§ **Excerpts from a dataset**:
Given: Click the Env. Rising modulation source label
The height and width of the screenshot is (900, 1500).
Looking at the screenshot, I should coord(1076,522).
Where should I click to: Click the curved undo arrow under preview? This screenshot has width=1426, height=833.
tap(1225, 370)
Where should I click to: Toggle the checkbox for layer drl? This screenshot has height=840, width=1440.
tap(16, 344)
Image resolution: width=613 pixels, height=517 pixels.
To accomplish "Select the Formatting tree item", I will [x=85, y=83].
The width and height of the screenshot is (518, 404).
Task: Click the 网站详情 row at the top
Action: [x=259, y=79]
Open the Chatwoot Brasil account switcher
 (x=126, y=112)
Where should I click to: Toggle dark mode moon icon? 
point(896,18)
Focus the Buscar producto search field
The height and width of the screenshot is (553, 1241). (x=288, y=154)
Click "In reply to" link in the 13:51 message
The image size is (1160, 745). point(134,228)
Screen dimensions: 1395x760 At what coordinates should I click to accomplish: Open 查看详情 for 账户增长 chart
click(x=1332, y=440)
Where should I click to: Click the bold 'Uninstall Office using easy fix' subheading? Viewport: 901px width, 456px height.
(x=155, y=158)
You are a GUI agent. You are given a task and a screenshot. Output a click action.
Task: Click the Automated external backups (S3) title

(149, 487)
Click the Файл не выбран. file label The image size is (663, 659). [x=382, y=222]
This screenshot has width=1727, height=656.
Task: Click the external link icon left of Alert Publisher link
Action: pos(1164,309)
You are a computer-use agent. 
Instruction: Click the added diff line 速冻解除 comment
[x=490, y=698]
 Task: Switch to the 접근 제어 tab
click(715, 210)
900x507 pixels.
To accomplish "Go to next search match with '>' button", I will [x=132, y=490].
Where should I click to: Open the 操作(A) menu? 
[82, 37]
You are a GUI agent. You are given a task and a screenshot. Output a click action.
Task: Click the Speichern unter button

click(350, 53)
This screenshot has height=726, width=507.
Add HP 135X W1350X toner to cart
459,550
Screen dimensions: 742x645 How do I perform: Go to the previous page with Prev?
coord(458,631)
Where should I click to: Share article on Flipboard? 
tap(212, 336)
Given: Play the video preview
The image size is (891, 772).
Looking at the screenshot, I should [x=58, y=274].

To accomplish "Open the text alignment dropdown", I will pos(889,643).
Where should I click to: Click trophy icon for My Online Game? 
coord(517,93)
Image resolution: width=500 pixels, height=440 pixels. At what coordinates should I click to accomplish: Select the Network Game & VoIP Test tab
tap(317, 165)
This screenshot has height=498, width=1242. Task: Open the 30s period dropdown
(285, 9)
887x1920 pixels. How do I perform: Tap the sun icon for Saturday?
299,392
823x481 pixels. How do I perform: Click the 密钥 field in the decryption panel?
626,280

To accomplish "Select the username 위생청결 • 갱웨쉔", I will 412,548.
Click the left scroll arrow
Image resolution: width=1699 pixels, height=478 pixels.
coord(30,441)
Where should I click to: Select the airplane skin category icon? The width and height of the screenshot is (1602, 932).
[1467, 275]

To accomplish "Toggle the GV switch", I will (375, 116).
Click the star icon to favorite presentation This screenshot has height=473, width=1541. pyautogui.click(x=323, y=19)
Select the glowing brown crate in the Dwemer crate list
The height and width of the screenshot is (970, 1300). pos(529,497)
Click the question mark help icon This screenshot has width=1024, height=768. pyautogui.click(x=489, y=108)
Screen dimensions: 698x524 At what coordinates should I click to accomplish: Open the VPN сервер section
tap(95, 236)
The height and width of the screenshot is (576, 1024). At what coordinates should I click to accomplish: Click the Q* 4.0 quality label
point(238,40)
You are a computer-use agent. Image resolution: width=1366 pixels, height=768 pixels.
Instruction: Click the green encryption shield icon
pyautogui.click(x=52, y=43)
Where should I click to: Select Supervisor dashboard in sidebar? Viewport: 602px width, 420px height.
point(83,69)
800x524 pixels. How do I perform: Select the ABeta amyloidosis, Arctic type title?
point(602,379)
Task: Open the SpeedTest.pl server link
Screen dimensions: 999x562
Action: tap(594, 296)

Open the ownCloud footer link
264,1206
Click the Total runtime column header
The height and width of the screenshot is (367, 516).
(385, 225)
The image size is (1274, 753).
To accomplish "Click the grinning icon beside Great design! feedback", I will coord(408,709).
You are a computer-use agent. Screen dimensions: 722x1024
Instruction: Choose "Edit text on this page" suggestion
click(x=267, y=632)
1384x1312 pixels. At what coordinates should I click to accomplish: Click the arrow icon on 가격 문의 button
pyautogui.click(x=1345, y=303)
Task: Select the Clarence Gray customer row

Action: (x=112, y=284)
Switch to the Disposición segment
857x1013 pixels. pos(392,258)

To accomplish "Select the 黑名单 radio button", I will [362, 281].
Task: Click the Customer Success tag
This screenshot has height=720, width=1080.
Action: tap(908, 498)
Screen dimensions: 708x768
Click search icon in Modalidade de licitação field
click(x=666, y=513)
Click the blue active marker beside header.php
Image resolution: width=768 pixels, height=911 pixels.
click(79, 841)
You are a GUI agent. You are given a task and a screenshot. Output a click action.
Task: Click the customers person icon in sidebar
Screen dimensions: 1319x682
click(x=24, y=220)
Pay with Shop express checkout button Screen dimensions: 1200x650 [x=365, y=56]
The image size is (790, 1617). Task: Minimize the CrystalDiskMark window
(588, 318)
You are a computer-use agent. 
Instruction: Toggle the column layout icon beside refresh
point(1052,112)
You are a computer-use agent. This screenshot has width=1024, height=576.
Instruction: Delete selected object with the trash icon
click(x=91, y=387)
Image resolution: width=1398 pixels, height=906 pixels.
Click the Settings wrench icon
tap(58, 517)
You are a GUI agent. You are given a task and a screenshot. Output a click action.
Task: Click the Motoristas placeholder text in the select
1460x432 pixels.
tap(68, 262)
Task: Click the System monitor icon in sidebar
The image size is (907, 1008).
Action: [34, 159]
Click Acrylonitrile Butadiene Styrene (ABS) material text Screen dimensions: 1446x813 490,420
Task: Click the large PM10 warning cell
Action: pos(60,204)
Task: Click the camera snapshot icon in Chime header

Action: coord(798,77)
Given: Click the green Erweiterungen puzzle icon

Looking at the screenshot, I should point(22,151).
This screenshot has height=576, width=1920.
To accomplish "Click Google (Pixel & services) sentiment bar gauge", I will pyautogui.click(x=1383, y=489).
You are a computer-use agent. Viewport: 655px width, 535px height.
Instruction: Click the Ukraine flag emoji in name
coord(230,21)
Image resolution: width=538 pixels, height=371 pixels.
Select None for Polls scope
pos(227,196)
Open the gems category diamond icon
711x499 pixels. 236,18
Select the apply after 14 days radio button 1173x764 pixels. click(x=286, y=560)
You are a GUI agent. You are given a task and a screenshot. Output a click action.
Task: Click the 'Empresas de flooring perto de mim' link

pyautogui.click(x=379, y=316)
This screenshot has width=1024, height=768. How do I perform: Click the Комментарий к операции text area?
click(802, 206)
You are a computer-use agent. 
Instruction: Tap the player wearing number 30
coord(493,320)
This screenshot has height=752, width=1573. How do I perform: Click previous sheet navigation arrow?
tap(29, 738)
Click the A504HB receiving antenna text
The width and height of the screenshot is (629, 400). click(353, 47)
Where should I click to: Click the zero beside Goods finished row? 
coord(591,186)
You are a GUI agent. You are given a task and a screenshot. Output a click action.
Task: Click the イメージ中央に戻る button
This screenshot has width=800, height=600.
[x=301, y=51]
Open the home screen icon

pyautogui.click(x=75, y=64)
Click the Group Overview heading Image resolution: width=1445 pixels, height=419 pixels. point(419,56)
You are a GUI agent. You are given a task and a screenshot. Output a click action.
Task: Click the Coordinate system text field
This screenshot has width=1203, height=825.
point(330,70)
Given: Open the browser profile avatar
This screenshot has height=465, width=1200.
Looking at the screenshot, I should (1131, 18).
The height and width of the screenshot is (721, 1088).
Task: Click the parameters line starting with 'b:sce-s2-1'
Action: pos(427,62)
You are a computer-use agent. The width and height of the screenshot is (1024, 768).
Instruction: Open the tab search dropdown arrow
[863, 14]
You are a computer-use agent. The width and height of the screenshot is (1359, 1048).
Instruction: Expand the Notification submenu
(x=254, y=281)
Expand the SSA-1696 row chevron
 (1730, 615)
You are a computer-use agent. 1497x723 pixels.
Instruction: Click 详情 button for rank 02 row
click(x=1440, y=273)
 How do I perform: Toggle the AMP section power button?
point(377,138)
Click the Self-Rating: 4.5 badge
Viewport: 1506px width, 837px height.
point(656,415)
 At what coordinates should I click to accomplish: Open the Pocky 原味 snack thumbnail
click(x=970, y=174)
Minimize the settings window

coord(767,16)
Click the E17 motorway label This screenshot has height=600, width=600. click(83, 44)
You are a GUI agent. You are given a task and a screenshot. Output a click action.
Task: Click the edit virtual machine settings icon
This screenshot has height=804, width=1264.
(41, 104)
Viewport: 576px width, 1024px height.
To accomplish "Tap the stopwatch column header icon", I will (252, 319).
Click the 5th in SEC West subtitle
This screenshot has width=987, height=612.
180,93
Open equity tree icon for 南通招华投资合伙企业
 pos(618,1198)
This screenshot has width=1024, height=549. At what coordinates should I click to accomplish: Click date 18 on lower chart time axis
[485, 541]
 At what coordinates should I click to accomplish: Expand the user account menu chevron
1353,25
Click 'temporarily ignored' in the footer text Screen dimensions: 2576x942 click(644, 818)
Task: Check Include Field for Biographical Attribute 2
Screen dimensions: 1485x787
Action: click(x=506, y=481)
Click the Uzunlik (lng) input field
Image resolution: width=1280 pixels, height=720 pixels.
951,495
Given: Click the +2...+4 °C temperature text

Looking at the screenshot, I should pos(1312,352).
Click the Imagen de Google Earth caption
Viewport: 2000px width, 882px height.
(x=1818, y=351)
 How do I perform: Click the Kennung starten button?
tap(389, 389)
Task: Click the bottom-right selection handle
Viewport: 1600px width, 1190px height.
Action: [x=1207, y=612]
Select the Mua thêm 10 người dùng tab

§ **Task goal**: Look through the entries above, find each line containing "radio", and copy it.

§ **Answer box**:
To accomplish "Select the 黑名单 radio button", I will [362, 281].
Select the apply after 14 days radio button 1173x764 pixels. click(x=286, y=560)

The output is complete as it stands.